What the task asks
With the pictures left aside, write out exactly the lines of the listing below from the line with "The height and" to the line with "Task: Collapse the", both included, and only those.

Input data
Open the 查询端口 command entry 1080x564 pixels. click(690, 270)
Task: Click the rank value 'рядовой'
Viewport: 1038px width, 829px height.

==

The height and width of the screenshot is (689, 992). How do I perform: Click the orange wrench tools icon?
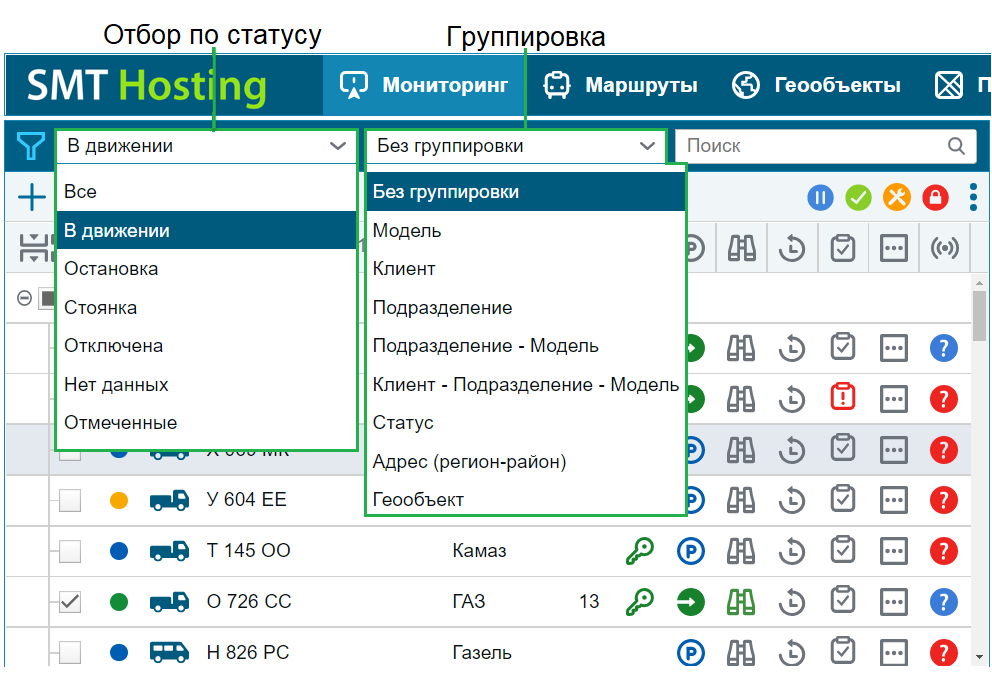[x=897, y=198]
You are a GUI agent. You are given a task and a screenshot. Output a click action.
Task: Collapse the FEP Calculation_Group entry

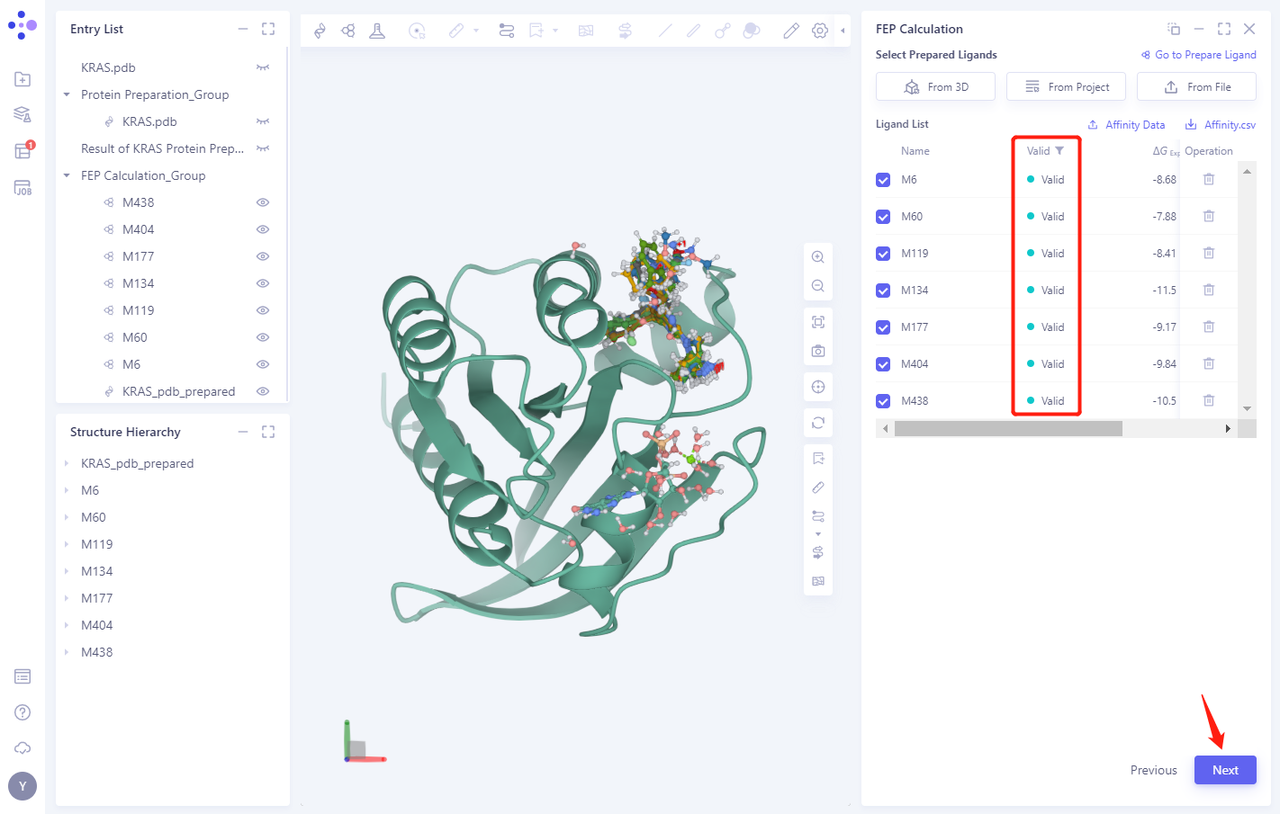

Response for this exercise
The height and width of the screenshot is (689, 992). How do I perform: Click the orange wrench tools icon?
[x=897, y=198]
You are a GUI agent. You are given a task and a screenshot. Output a click action.
Task: Collapse the FEP Calculation_Group entry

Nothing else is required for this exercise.